In a win for fairness and common sense, the state of Oregon will no longer subject people who practice African-style hair braiding (and other forms of natural hair care) to a bizarrely burdensome licensing process that’s more lengthy than what’s required for someone to fight fires or give lifesaving medical care in ambulances.

As Sightline first highlighted in our Making Sustainability Legal series, Oregon State law previously required anyone who wished to braid, cornrow, twist, lace, wrap, or weave extensions or decorative elements into hair to undergo 1500 hours of cosmetology coursework and training (compared to 130 hours to become an Emergency Medical Technician and a minimum of 385 hours to become a firefighter in some states).
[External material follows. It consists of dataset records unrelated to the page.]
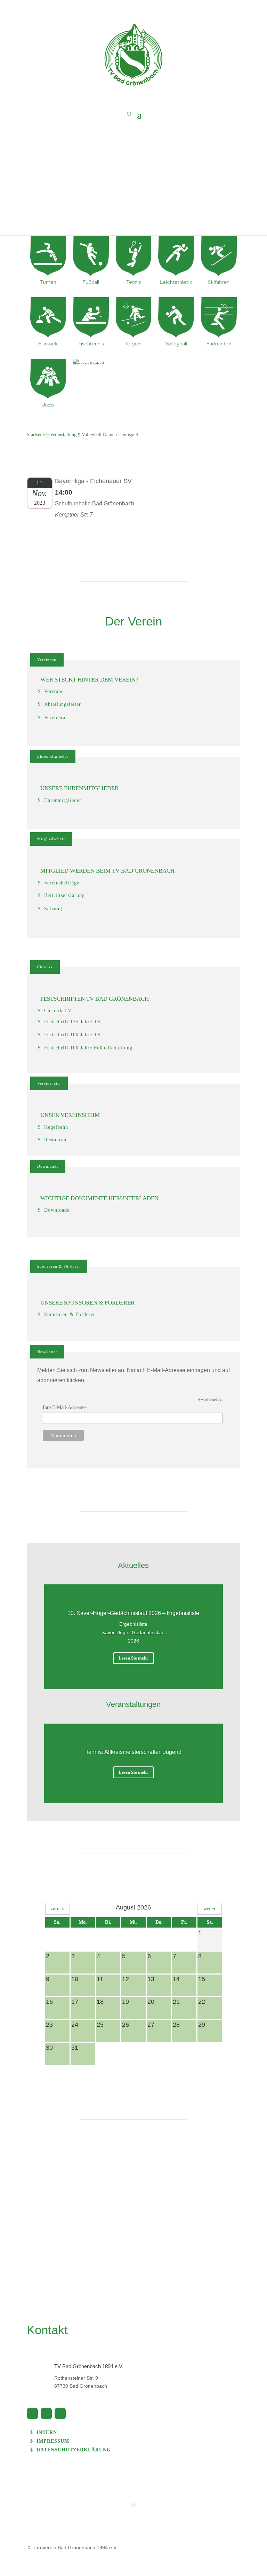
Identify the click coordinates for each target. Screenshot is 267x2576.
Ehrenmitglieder (52, 756)
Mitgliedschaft (51, 839)
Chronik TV (58, 1010)
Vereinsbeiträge (61, 882)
This was particularly unhelpful since natural hair care practitioners don’t cut, color, perm, or straighten hair, the basic skills taught in cosmetology school.

The regulations were arguably racist, since they prevented hair braiders—most of whom are African immigrants or African-American women—from earning a living without undergoing largely irrelevant training that can cost up to $17,000.


Do you think the law preventing braiders from styling natural hair in other states is racist? Do you think other states will follow suit?


The Frugal Exerciser June 21, 2013 at 8:55 am

There should be a special course or class requirement for braiders. Some bad techniques where they braid too hard, comb out here too rough and should wash and detangle hair before braiding.

westNDNbeauty June 24, 2013 at 11:55 am

That’s reasonable — actually I think that should be a requirement for all cosmetologists. Even those with 1700+ hours are clueless about this.

tdwalton July 6, 2013 at 12:15 pm

thats smart i hope it moves across the country!

Tonisha July 11, 2013 at 6:17 am

In Florida, you can get a braider’s license, which I think is cool. It covers sanitation and such, as well as technique. It’s not as lengthy as cosmetology (can be completed in one or two days) and not as expendive (roughly about $400). You can work in a shop or open one. I’m actually thinking about getting one. Great side hustle since it’s something in passionate about. Full cosmetology license just to braid/wrap hair? Bull!